A Beautifully written novel, of an unlikely heroine, that loved and was loved, cried and felt sadness like all of us, and touched me like a sweet caress.
The narrator of this story was excellent, with a very distinctive tonalities and inflexions in her delivery of this novel. She created distinct voices for Amory at different stages of her life, making the time shifts more evident.
Having said as the title "Not the best Boyd", William Boyd can tell a pretty good story at his worst. However, I didn't feel that he had got inside Amory Clay and that despite all her adventures she remained a shallowly drawn character. But the reader for me ruined the book, and I find it interesting to read other reviewers who found the reading an attractive one. Beauty is in the ear of the listener. I finally realised that the reader made the heroine sound to me like Linda Snell out of the Archers (I'm not an Archers' fan) and that did it. Although she described herself at the beginning as being a touch sardonic, I think Amory Clay and the prose would have been better served by a lighter touch from the reader. The other characters (with the exception of the Australian) were well read, though.

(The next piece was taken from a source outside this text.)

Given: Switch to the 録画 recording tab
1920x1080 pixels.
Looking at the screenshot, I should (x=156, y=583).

A fascinating, beautifully written story by an excellent author. I have read many of Mr Boyd's works and this is as good as any of them and perhaps my favourite.
I've read all of William Boyds books and especially like the way he ties lives, world events and personal lives into one narrative. This novel follows that formula, yet manages to stay fresh. Unlike other people I think the narration is spot on. Very clipped tones that conjure up images of a 'woman from a certain period' whose emotions are tightly controlled, things are 'under' told. I had the same thought that at certain times I could tell it was a woman written by a man, but in some ways that suited the character. Sparse yet rich simultaneously. The smoking was definitely prominent, but I believe that is part of the dissonance Boyd wanted to create, to ensure the reader always is aware that this is a very different period we're talking of.

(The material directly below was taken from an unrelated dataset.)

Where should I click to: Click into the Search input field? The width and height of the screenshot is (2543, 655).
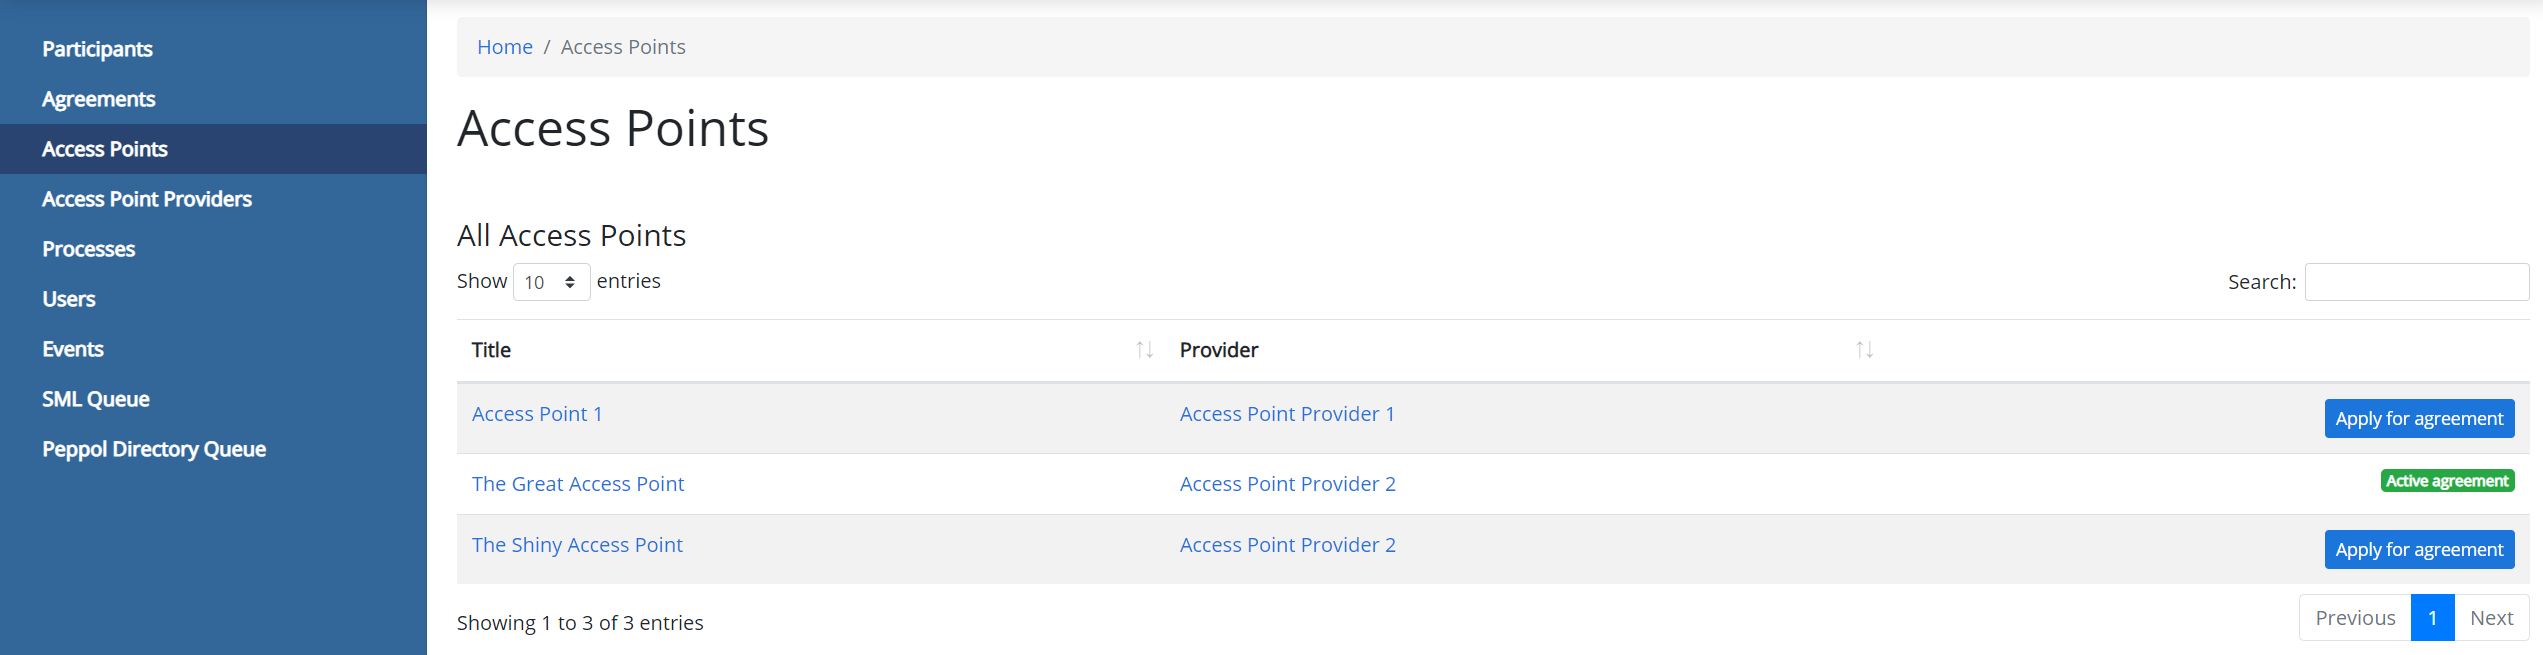tap(2416, 282)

Overall I really enjoyed it. Had to sit in silent contemplation at the end, the mark of a good novel. Recommended
I have long been a great fan of William Boyd's novels. They have strong narratives, believable characters and a moral dimension while at the same time being entertaining to read. The are what English literature used to be before it became too 'meaningful' and clever for its own good.
Sweet Caress is a truly engaging story well written and well read. It follows the life of a middle class English woman from her school days to her old age and eventual death. She is a marginal participant in some of of the great events of the 20th century but never a main player. So the story occurs on both a small and a large scale. It is not in the end about events but about one person living her life with honesty, passion and love.
Have been enjoying William Boyd in printed form and this is the first time I've had him read to me. Very enjoyable.
Why get such a chicken lit narrator read this sort of intelligent book? Spoils it all and gets no better through the book.
Not really. I found it hard to follow at times. One minute you are in the twenties then in the seventies. I was waiting for the follow up of the story but it did not happen and it went on to something else.
Not if it follows the same as before.
The narration was good as it goes.
Not really. Got frustrated because of all the jumping about.
The writer would have been better off writing the story from the start and following it through to the present date in stead of jumping about!